Bookshelves, look all over the internet and you can see pictures full of beautiful wondrous informative books, floor to ceiling treasures about design, great poets, travel, illustration, music....endless subjects.
I get bookshelf envious a lot and book cover envious too. I have been known to buy a book just for the cover and then sometimes be forever upset at how the insides have let me down. Yesterday I decided enough was enough and I was going to make my bookshelves nice as well. I had plans to coordinate, cross reference, create sections like science and nature, zines, history, butterflies and insects, children's and cats. I emptied all of them and dusted and cleaned, found an ant that had been strung up in a web and eaten by a spider and realised what's the point? My shelves reflect my brain, organised in an odd way where I can find everything and know exactly where things are even if they are in piles covered with papers, shells and the occasional spider restaurant.

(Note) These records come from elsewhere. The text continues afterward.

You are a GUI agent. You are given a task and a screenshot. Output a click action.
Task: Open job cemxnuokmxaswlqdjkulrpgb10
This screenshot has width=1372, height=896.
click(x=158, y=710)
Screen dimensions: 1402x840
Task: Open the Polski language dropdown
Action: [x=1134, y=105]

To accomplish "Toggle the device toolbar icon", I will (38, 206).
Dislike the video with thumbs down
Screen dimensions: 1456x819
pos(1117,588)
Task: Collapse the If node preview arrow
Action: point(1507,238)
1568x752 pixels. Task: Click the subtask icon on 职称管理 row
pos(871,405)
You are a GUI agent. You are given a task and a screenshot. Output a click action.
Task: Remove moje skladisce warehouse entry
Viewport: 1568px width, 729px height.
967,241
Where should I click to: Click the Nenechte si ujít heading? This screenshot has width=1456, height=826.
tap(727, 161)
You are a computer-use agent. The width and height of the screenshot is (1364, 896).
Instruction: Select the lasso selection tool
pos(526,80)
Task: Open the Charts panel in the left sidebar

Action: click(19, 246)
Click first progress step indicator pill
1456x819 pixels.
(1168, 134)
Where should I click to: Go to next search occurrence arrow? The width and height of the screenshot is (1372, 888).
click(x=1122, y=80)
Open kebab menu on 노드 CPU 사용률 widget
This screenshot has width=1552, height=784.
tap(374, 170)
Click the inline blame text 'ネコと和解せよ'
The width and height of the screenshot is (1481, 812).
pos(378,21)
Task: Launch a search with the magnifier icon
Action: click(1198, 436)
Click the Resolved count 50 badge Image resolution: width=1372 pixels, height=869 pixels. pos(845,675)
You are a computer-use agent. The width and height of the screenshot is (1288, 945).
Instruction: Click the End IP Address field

In my tidyings I found this beauty -The book of Petrykivka Decorative Painting.
I had never come across it before but its wonderful and on further inspection and a Google search I found this snippet from the UNESCO website-
'The people of the village of Petrykivka decorate their living quarters, household belongings and musical instruments with a style of ornamental painting that is characterized by fantastic flowers and other natural elements, based on careful observation of the local flora and fauna. This art is rich in symbolism: the rooster stands for fire and spiritual awakening, while birds represent light, harmony and happiness. In folk belief, the paintings protect people from sorrow and evil. Local people, and in particular women of all ages, are involved in this folk art tradition. Every family has at least one practitioner, making decorative painting an integral part of daily existence in the community. The painting traditions, including the symbolism of the ornamental elements, are transferred, renewed and enhanced from one generation to another. Local schools at all levels, from pre-school to college, teach the fundamentals of Petrykivka decorative painting, with all children given the opportunity to study it. The community willingly teaches its skills and know-how to anyone who shows an interest. The tradition of decorative and applied arts contributes to the renewal of historical and spiritual memory and defines the identity of the entire community'
Flipping heck I thought, and even moreso as I started to look inside.
As the book is split into Ukrainian, German and English I concentrated on the artists illustrations and after more data searches I came across a full exhibit catalogue all about Petykivka art here that you can look at nice.
I am very pleased with my tucked away book but also annoyed that you can have so many of these little treasures around but you never manage to take the time to find out about them. I like my bookshelves now and I am putting 'learn to become a petrykivka painter' on my list. Have you found any nice books lurking on forgotten shelves recently?